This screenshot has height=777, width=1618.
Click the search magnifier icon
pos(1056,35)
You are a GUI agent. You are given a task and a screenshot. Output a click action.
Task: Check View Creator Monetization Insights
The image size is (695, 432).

**Task instructions:**
Reproduce each of the entries above word for word, line by line.

**Final answer:**
This screenshot has height=777, width=1618.
Click the search magnifier icon
pos(1056,35)
You are a GUI agent. You are given a task and a screenshot. Output a click action.
Task: Check View Creator Monetization Insights
The image size is (695, 432).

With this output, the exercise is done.